** start Data to process **
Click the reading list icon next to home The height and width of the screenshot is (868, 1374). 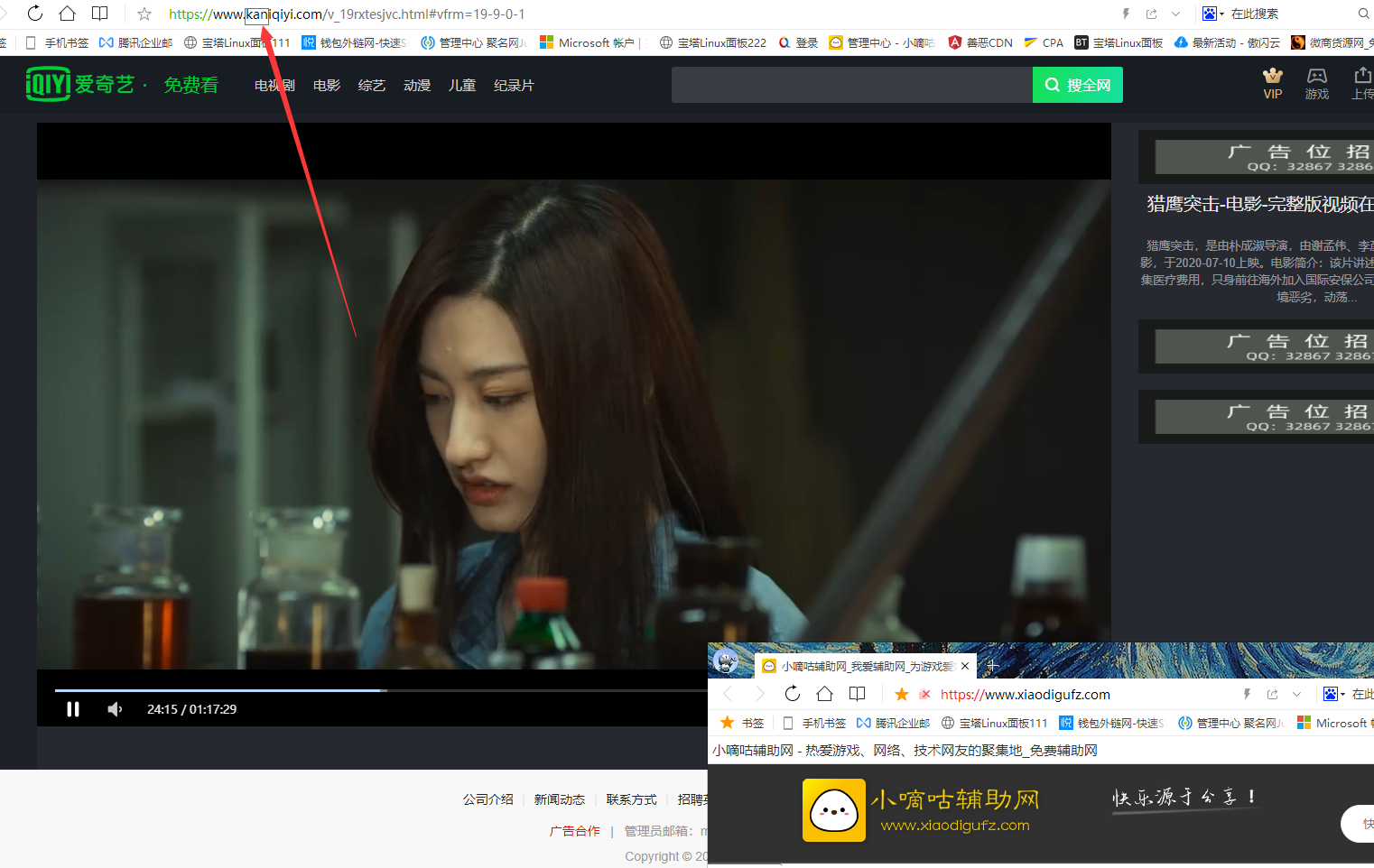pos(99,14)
** end Data to process **
** start Data to process **
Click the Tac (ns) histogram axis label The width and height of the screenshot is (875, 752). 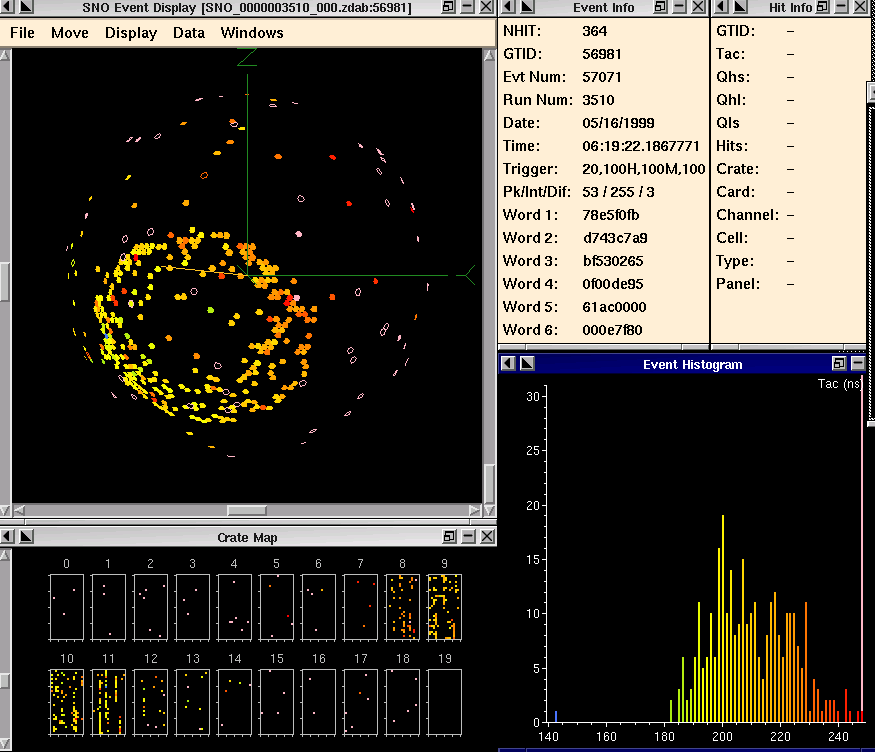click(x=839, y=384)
** end Data to process **
** start Data to process **
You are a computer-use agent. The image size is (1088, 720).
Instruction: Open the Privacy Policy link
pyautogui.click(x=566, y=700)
** end Data to process **
▶ Short problem: Copy out the lines of the items word for word, starting with the line containing "You are a computer-use" and continuing through the line containing "pyautogui.click(x=566, y=700)".

▶ Reply:
You are a computer-use agent. The image size is (1088, 720).
Instruction: Open the Privacy Policy link
pyautogui.click(x=566, y=700)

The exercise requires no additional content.